Schwefeldioxid (SO2): Aktuell darf die Abgasfahne von Schiffen weltweit bis zu 3,5 % SO2 enthalten. Fährt ein Schiff in der Nord- oder Ostsee oder entlang der nordamerikanischen Küste liegt die Obergrenze bei 0,1 % SO2. Dieser Wert gilt seit 2010 auch in allen europäischen Häfen außerhalb dieser Schwefelschutzgebiete, SECA (Sulphur Emission Control Area) genannt. Schiffe, die den Wert nicht einhalten, dürfen in der EU nicht anlanden. Von 2020 an darf der Kraftstoff in Seeschiffen noch bis zu 0,5 % SO2 enthalten. Das ist zwar deutlich weniger als bisher, „doch immer noch zu viel“, betont UBA-Mann Mönch. Er zieht einen Vergleich: In der EU darf Diesel für den Straßeneinsatz maximal 0,001 Vol.-% Schwefel enthalten – das ist 500 mal weniger.

Stickoxide (NOx): Für neue Schiffe gibt es seit 2000 IMO-Grenzwerte. Von 2011 an gelten etwa 20 % niedrigere Werte für die jeweilige Motordrehzahl pro Kilowattstunde. So darf heute ein neues Containerschiff 14,4 g NOx/kWh ausstoßen. Strenger können die Werte in NOx-Schutzgebieten sein. So muss ein neues Containerschiff in US-Küstengewässern seit 2016 weniger als 3,4 g NOx/kWh emittieren.

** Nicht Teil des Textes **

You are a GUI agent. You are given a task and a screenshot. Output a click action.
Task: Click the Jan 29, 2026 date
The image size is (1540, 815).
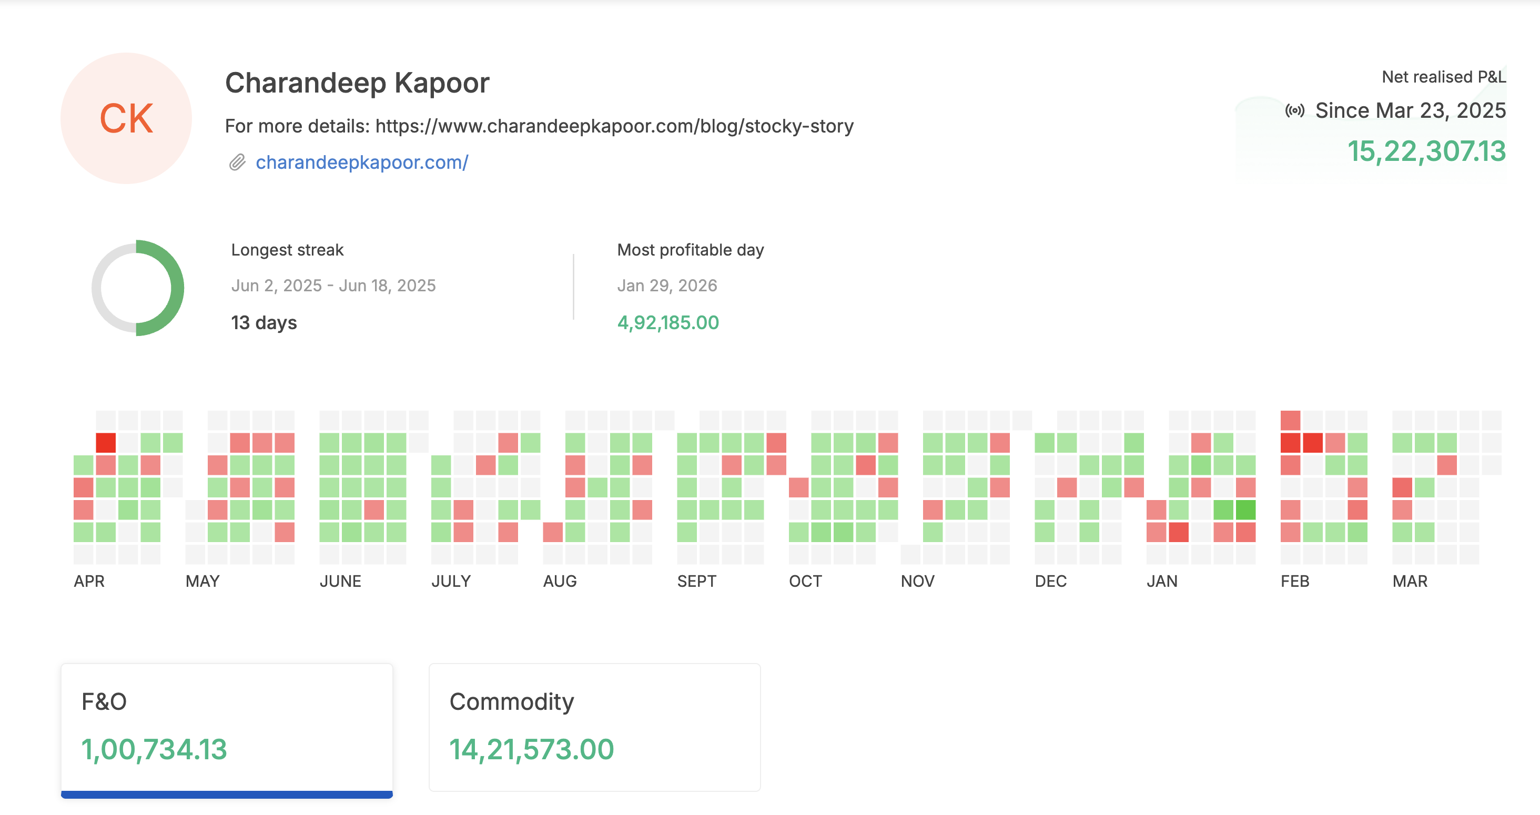tap(667, 286)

In Nord- und Ostsee wird dieser Wert vom Jahr 2021 an einzuhalten sein. Der 3,4-g-Wert lässt sich mit Schweröl als Kraftstoff nur mit Katalysator erreichen. Neuere Kreuzfahrtschiffe nutzen bereits solche Katalysatoren, die denen von Kohlekraftwerken ähneln.

Kohlendioxid (CO2): Die IMO geht hier auf zwei Wegen voran. Sie legte 2011 den Energy Efficiency Design Index (EEDI) für neue Schiffe fest. Danach müssen von 2025 an alle Neubauten eine um 30 % höhere Effizienz aufweisen als die Welthandelsflotte vor fünf Jahren. Der IMO-Umweltausschuss beschloss im Oktober, dass alle Reeder von 2019 an über den Brennstoffverbrauch ihrer Seeschiffe berichten. Diese Daten sollen 2023 die Grundlage für verbindliche CO2-Minderungsmaßnahmen sein.

All diese Vorgaben können wirklich saubereren Kraftstoffen einen Schub verleihen, da ist sich UBA-Mann Mönch sicher. Er denkt an hochwertigen Dieselkraftstoff, der die Qualität wie Diesel für Pkw hat. Und er denkt an Erdgas, das in seiner dichtesten Speicherform als Flüssiggas LNG (liquified natural gas) eingesetzt wird. Einige Fähren in der Nord- und Ostsee nutzen bereits LNG. Dies koste, so der Verband der Deutschen Reeder (VDR). Die Motoren samt Tieftemperaturtanks sind etwa 30 % teurer als normale Motoren. Der VDR begrüße es daher, dass die Bundesregierung ein Förderprogramm auf den Weg bringen will. Zudem müsse in vielen Häfen noch die notwendige Tankinfrastruktur aufgebaut werden.